5. Concluding remarks
In this study, we have explored the effects of noise perturbation on supervised monaural speech separation at low SNR levels. As a training set is usually created from limited speech and noise resources, a classifier likely overfits the training set and makes poor predictions on a test set, especially when background noise is highly nonstationary. We suggest to expand limited noise resources by noise perturbation.
We have evaluated three noise perturbations with six nonstationary noises recorded from daily life for speech separation. The three are noise rate, VTL, and frequency perturbations. When a DNN is trained on a data set which utilizes perturbed noises, the quality of the estimated ratio mask is improved as the classifier has been exposed to more scenarios of noise interference. In contrast, a mask estimator learned from a training set that only uses original noises tends to make more false alarm errors (i.e. higher FA rate), which is detrimental to speech intelligibility (Yu et al., 2014). The experimental results show that frequency perturbation, which randomly perturbs the noise spectrogram along frequency, almost uniformly gives the best speech separation results among the three perturbations examined in this study in terms of classification accuracy, HIT–FA rate and STOI score.

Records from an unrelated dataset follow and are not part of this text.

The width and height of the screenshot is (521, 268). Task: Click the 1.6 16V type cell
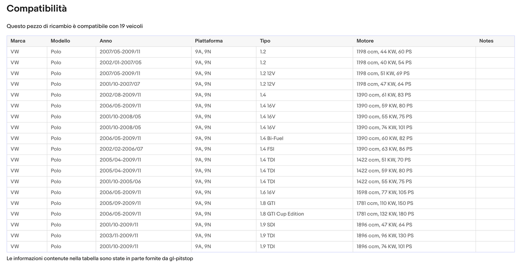tap(267, 192)
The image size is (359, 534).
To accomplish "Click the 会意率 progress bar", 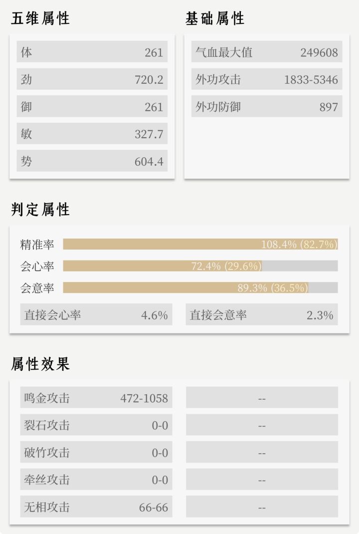I will [x=200, y=288].
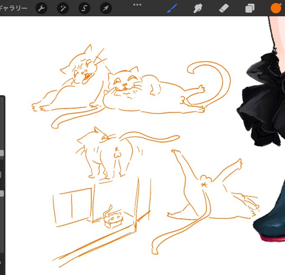This screenshot has height=275, width=285.
Task: Select the Eraser tool
Action: (x=224, y=8)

Finally, this study adds another technique to deal with the generalization problem in supervised speech separation. Previous studies use model adaptation (Han and Wang, 2013) and extensive training (Wang and Wang, 2013) to deal with the mismatch of SNR conditions, noises and speakers between training and testing. Our study aims at situations with limited training noises, and provides an effective data augmentation method that improves generalization in nonstationary environments. The idea of signal perturbation may also be applicable to augmenting speech signals for improved generalization to different kinds of speech data, such as different speaking rates and styles.
Highlights.
We have explored noise perturbation methods for improving generalization of supervised speech separation.
We have evaluated three noise perturbation methods and find that frequency perturbation is the most effective in terms of improved objective speech separation metrics.
Frequency perturbation mitigates the problem of mistaking noise patterns for speech patterns.
Acknowledgments
This research was supported in part by an AFOSR grant (FA9550-12-1-0130), an NIDCD grant (R01 DC012048) and the Ohio Supercomputer Center.